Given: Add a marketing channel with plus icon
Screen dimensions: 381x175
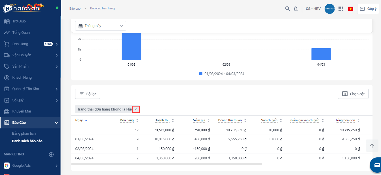Looking at the screenshot, I should (51, 155).
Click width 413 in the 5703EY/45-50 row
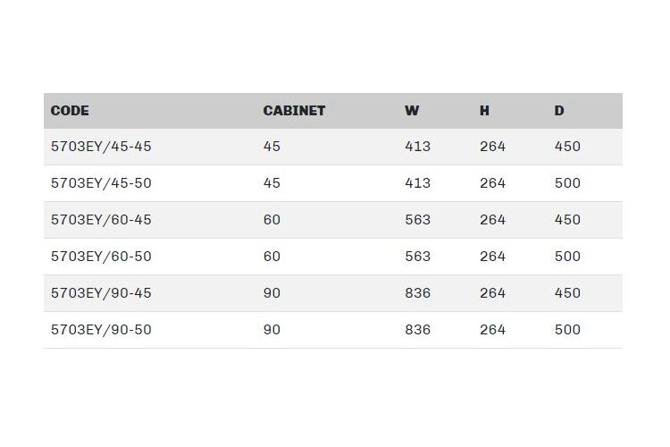The height and width of the screenshot is (447, 670). [x=417, y=183]
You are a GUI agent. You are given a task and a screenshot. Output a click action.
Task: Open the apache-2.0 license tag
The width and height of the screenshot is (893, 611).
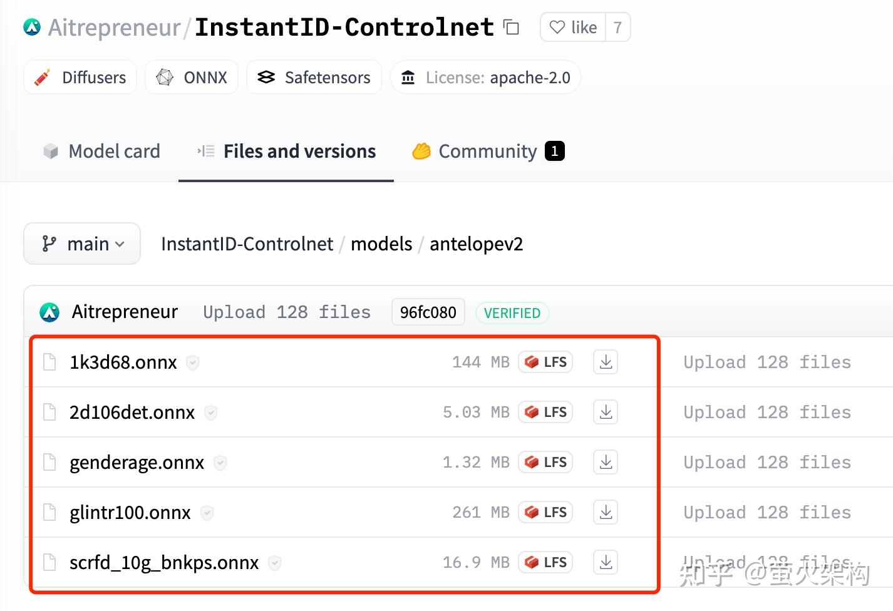pos(486,78)

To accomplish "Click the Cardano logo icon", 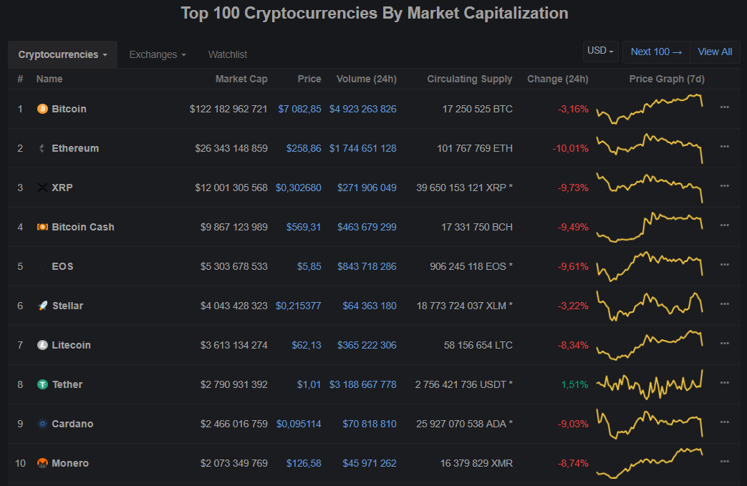I will [x=42, y=424].
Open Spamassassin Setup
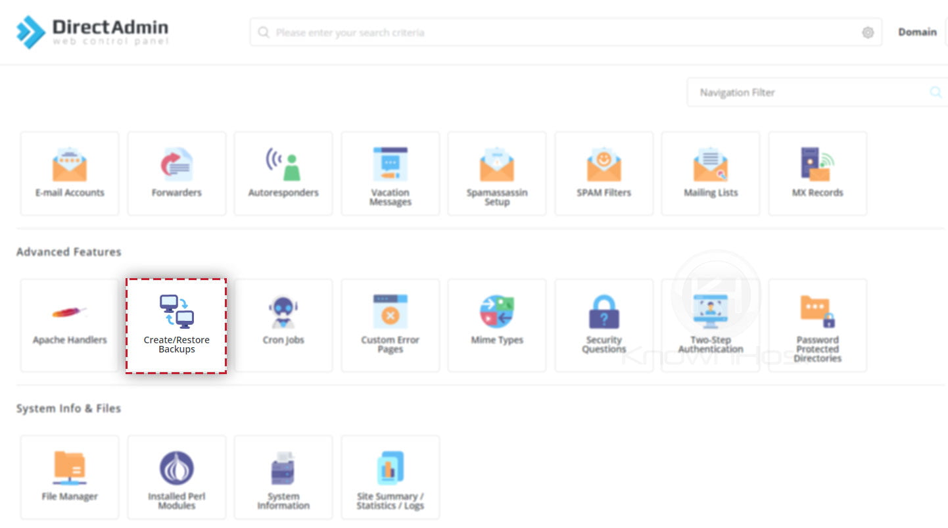This screenshot has height=528, width=948. [x=496, y=173]
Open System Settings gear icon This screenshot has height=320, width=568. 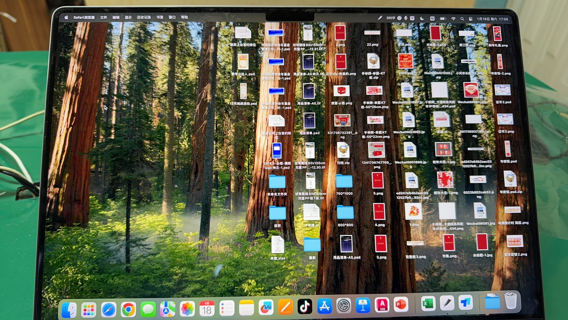344,305
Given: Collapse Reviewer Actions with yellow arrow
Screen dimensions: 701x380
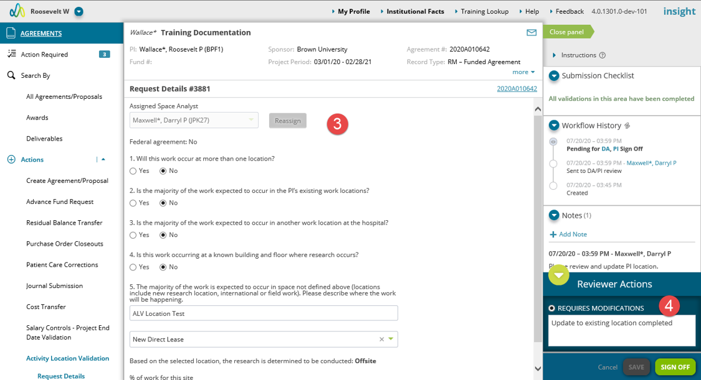Looking at the screenshot, I should pos(559,275).
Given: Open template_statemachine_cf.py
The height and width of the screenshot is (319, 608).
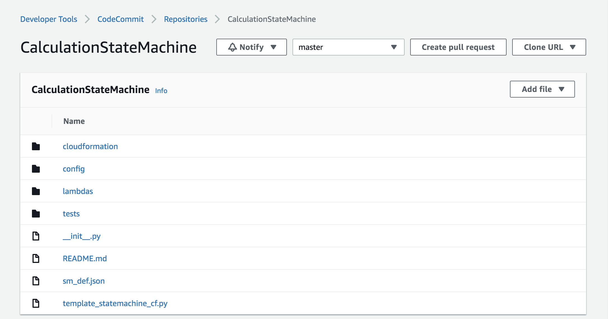Looking at the screenshot, I should pyautogui.click(x=115, y=303).
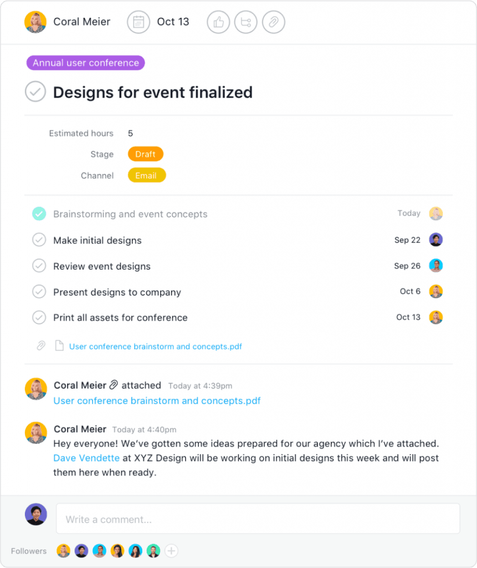This screenshot has width=477, height=568.
Task: Click the Write a comment field
Action: point(258,519)
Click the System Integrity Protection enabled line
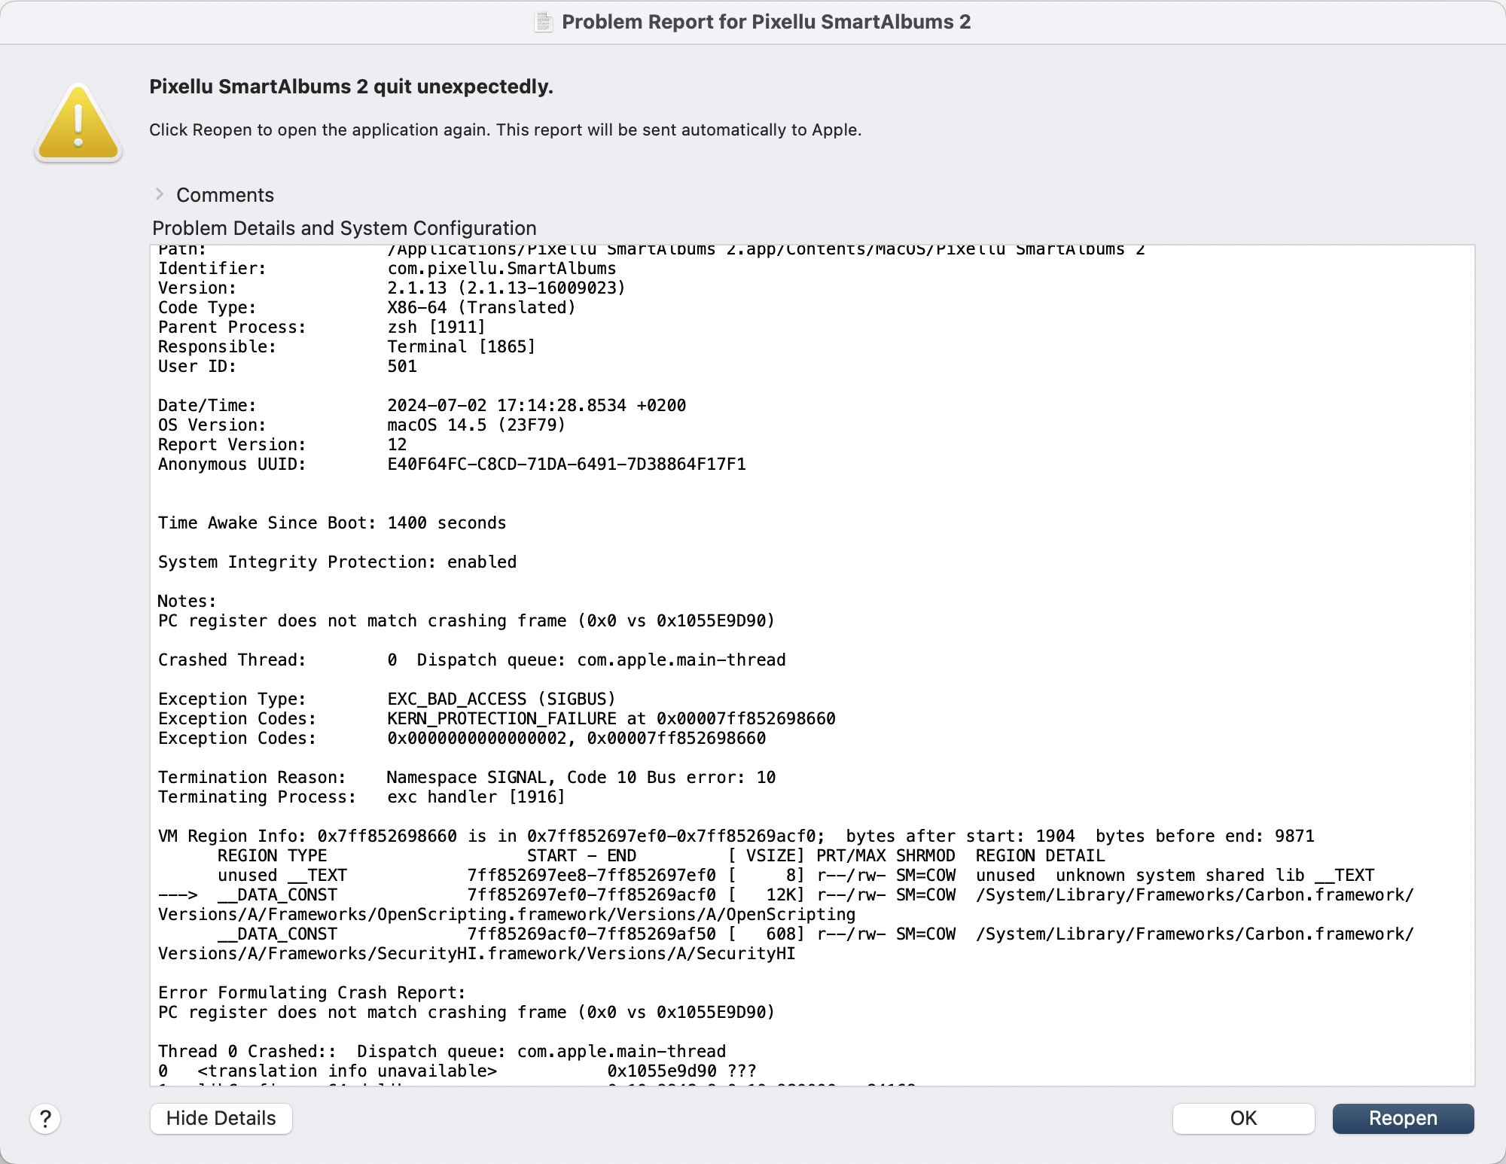 point(337,562)
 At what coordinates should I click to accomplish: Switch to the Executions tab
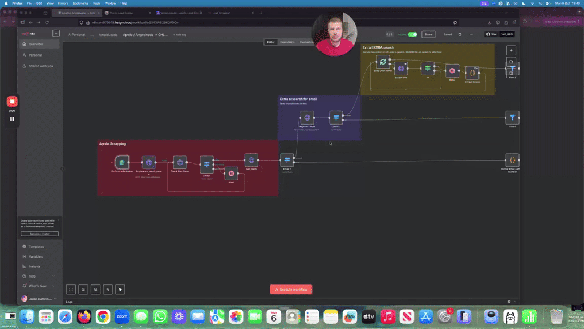pyautogui.click(x=289, y=42)
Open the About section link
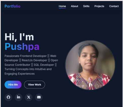 click(x=75, y=6)
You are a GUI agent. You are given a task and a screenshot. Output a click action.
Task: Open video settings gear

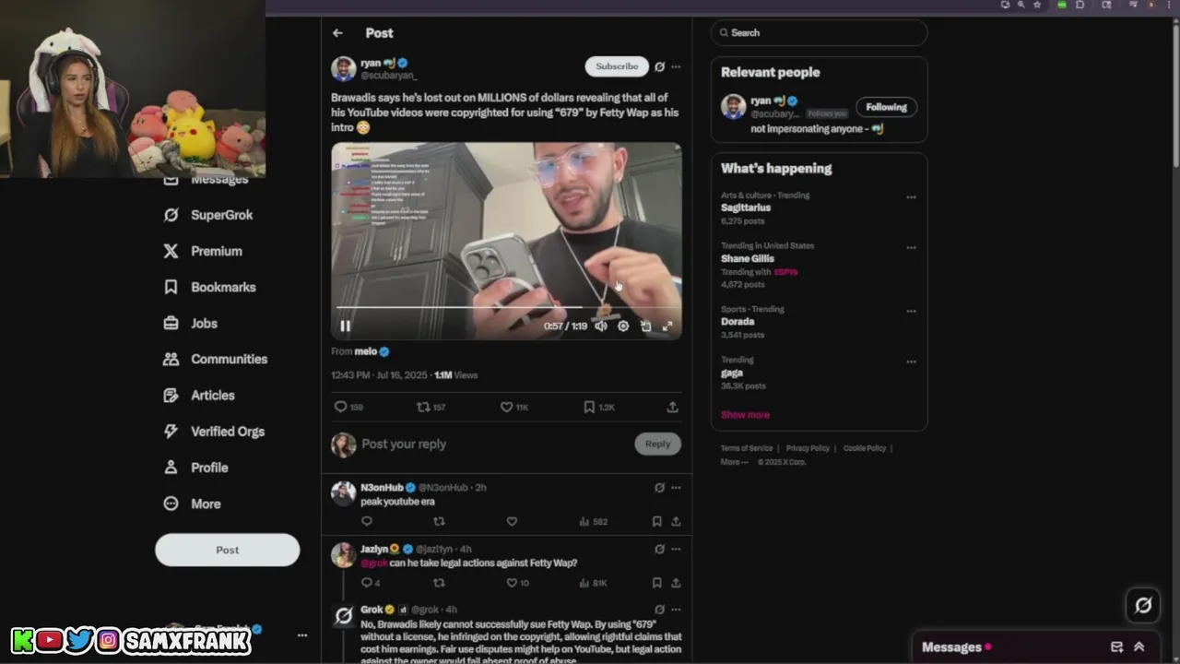pos(623,326)
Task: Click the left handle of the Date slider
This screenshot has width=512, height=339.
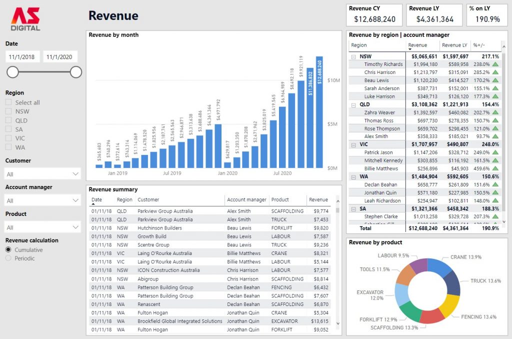Action: click(x=12, y=72)
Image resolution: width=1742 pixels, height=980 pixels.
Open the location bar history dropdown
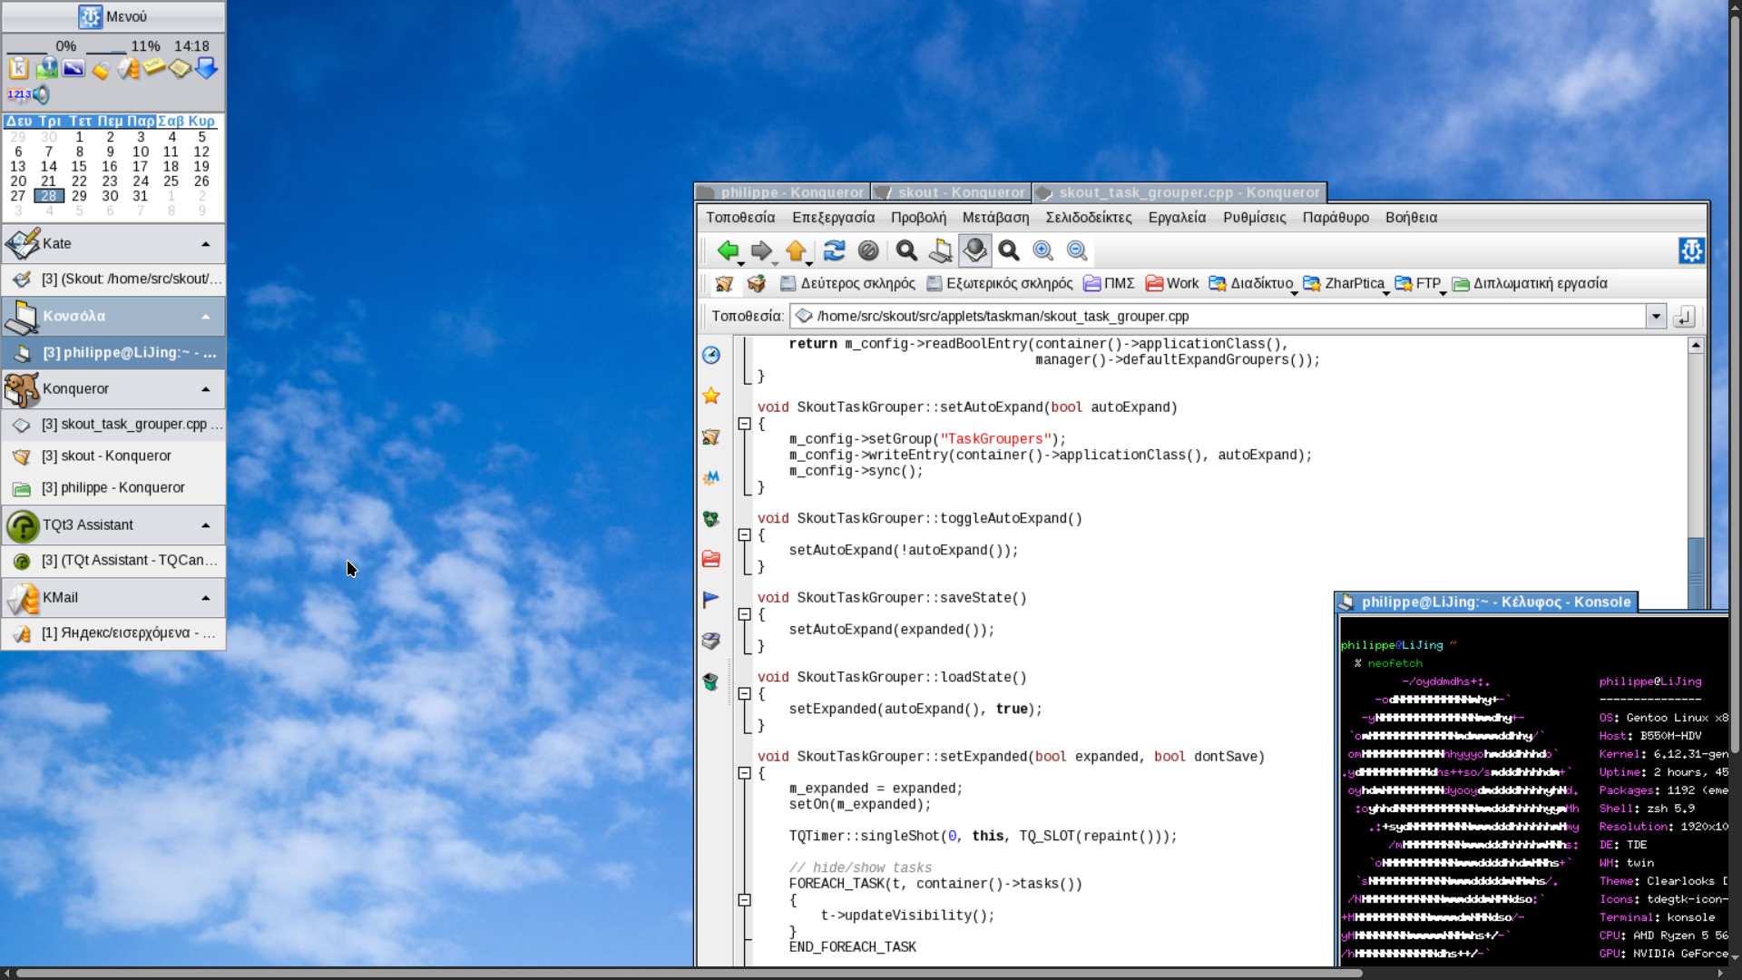pyautogui.click(x=1656, y=316)
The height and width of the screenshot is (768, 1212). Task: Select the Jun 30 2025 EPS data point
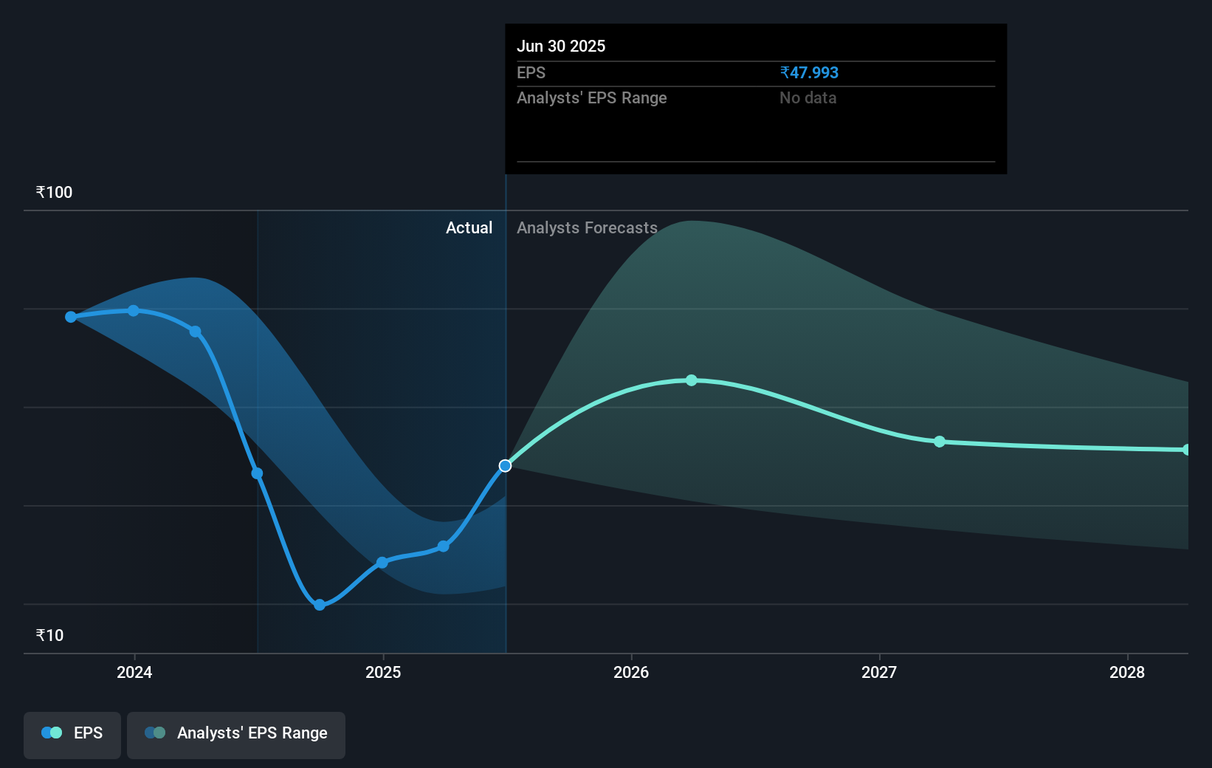pyautogui.click(x=505, y=466)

+++

Set task
Transcribe the items precisely, beginning with the line that contains "Click the System" and continuing through the final item, with both ends included. Omit the pictures from your answer.

Correct response
Click the System Integrity Protection enabled line
 point(337,562)
 At what coordinates should I click to accomplish: Switch to the Executions tab
pyautogui.click(x=289, y=42)
Open the About section link
 click(x=75, y=6)
You are a GUI agent. You are given a task and a screenshot. Output a click action.
Task: Open video settings gear

pos(623,326)
Task: Click the left handle of the Date slider
This screenshot has width=512, height=339.
Action: click(x=12, y=72)
Image resolution: width=1742 pixels, height=980 pixels.
Open the location bar history dropdown
pyautogui.click(x=1656, y=316)
The height and width of the screenshot is (768, 1212). Task: Select the Jun 30 2025 EPS data point
pyautogui.click(x=505, y=466)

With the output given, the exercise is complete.